DOCUMENT SECTION »
┄┄┄┄┄┄┄┄┄┄

Pick of the week, pick of the season to date, is the French Séraphine, a speculative, segmentary biography — twenty years in scope — of an obscure figure from 20th-century art history, Séraphine Louis, dite Séraphine de Senlis, a pious provincial housecleaner by day, and by night a compulsive self-taught painter (under past orders from her guardian angel at the convent), whose secret talent is discovered just before the First World War by one of her cleaning customers, a homosexual German art dealer and critic (discoverer earlier of Henri Rousseau) on sojourn in northern France, a prissy connoisseur preferring the label of Modern Primitives to the veiled insult of Naives. Were any of the townsfolk watching this humble drudge on her daily rounds, taking any notice of her — with her beast-of-burden gait, her bent back and sturdy hips, doughy face and loose strands of hair beneath a comically small straw hat, an ever-present fringed shawl around her shoulders — they might well have wondered what she was up to, pilfering vials of melted candle wax from the church or of blood from a pot of innards in madam’s kitchen, plucking fistfuls of wild grass, communing silently with nature, an instinctive pantheist touching the trees, feeling the wind. They would never guess at the dense patterns of intensely colored fruits, vines, leaves that take shape by candlelight in her shabby apartment.

┄┄┄┄┄┄┄┄┄┄

PROVIDED INFORMATION »
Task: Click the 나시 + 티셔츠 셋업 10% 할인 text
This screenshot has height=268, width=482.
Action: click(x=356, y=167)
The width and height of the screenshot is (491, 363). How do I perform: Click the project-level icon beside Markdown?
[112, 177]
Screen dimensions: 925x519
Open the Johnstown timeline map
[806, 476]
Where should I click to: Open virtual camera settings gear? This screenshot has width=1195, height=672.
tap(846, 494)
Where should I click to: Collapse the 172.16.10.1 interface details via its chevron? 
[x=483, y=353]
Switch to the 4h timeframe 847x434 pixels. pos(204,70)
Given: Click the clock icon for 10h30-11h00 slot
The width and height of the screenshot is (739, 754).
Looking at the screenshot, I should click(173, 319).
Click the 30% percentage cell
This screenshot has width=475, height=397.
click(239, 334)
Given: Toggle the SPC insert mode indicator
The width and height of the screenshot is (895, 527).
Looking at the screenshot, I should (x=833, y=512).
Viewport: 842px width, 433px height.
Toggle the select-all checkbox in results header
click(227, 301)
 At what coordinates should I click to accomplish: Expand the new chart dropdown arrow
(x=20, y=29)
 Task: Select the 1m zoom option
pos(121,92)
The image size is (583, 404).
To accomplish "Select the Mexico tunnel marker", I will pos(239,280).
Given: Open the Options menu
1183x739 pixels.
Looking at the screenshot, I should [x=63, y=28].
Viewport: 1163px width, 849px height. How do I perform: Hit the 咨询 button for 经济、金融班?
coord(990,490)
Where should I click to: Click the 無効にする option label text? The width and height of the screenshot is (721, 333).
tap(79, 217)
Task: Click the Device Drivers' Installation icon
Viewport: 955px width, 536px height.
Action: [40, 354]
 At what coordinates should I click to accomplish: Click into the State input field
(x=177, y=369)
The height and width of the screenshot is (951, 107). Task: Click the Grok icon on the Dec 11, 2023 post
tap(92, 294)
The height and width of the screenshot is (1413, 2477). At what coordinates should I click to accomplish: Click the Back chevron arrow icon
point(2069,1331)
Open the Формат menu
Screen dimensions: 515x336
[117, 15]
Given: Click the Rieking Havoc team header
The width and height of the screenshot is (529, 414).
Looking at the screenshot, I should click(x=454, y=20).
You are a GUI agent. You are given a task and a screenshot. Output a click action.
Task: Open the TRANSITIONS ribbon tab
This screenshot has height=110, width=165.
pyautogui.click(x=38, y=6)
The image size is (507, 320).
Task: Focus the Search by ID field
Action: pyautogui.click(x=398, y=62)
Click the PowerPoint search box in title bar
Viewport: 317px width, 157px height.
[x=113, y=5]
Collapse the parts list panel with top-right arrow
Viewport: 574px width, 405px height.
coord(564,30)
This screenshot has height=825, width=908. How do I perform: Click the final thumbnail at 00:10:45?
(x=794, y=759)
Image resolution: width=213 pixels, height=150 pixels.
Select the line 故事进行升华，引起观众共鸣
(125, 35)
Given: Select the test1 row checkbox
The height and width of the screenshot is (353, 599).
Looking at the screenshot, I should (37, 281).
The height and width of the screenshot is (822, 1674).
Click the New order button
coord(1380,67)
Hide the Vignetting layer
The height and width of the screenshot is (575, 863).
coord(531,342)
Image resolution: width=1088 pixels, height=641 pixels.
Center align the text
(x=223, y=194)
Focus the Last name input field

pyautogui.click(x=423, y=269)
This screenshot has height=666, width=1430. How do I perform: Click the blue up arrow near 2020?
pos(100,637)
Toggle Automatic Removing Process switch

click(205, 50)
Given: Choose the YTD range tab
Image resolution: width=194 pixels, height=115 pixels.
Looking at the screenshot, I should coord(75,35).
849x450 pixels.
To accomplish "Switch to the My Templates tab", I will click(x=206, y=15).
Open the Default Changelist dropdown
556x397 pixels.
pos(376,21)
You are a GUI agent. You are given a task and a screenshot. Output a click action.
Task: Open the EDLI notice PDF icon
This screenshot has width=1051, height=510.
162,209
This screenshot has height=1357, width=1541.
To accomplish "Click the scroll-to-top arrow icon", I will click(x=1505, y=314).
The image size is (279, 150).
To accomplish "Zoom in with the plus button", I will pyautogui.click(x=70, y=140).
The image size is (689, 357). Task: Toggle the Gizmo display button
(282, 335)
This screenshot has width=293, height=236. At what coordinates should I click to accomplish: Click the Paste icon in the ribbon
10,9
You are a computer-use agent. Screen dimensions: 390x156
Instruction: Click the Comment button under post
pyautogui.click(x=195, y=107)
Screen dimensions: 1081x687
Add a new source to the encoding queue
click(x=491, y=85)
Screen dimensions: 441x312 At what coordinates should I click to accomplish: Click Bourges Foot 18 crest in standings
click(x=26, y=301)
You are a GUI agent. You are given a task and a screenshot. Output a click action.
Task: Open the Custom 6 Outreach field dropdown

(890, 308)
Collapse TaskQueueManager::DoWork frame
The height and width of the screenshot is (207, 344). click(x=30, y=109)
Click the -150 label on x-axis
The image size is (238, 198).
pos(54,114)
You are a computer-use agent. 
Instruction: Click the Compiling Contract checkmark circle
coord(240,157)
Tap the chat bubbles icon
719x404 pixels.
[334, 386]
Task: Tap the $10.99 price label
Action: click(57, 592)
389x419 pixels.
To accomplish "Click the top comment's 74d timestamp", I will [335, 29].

┄┄┄┄┄┄┄┄┄┄

YOUR GOAL »
Write the next few sentences of the Séraphine film review, picking up after its last sentence. The items were taken from a separate source.

WRITTEN ANSWER »
Well structured, well proportioned, well (if slowly) paced, the film carries out a dispassionate examination of hidden inner worth, long ignored, thrillingly recognized, hazardously overinflated, and — it’s not an Andersen fairy tale — ultimately, tormentingly unrewarded. Anyone can relate. Both of the main characters, the painter and her patron, are complicated people, treated with respect but not reverence, tact but not timidity, by filmmaker Martin Provost (a new name over here), and played for full complication and consequent inconsistency and ambiguity by Yolande Moreau and Ulrich Tukur. The latter might most warmly be remembered as the Nazi with a conscience in Costa-Gavras’s Amen, while the former, primarily a stage actress, and on screen a supporting actress, is apt not to be remembered at all. Instilled with that special French selflessness, that willing subservience to the guiding artistic vision, that Musketeering esprit de corps — one for all, all for one — she never raises the least suspicion that she is acting, only the total belief in her being. She is Séraphine, and Séraphine is she — all one. Nor, in the larger picture, is there the tiniest pinprick in the tangible illusion of the place and period, the sights, the sounds, the surfaces, the objects, observed with a near scientific exactitude. (A nod of acknowledgment, too, to the spare and unobtrusive but intensifying music of Michael Galasso, string-crazy composer of Wong Kar-wai’s In the Mood for Love.) The film, simply put, picks you up, sets you down, seals you in. Like magic.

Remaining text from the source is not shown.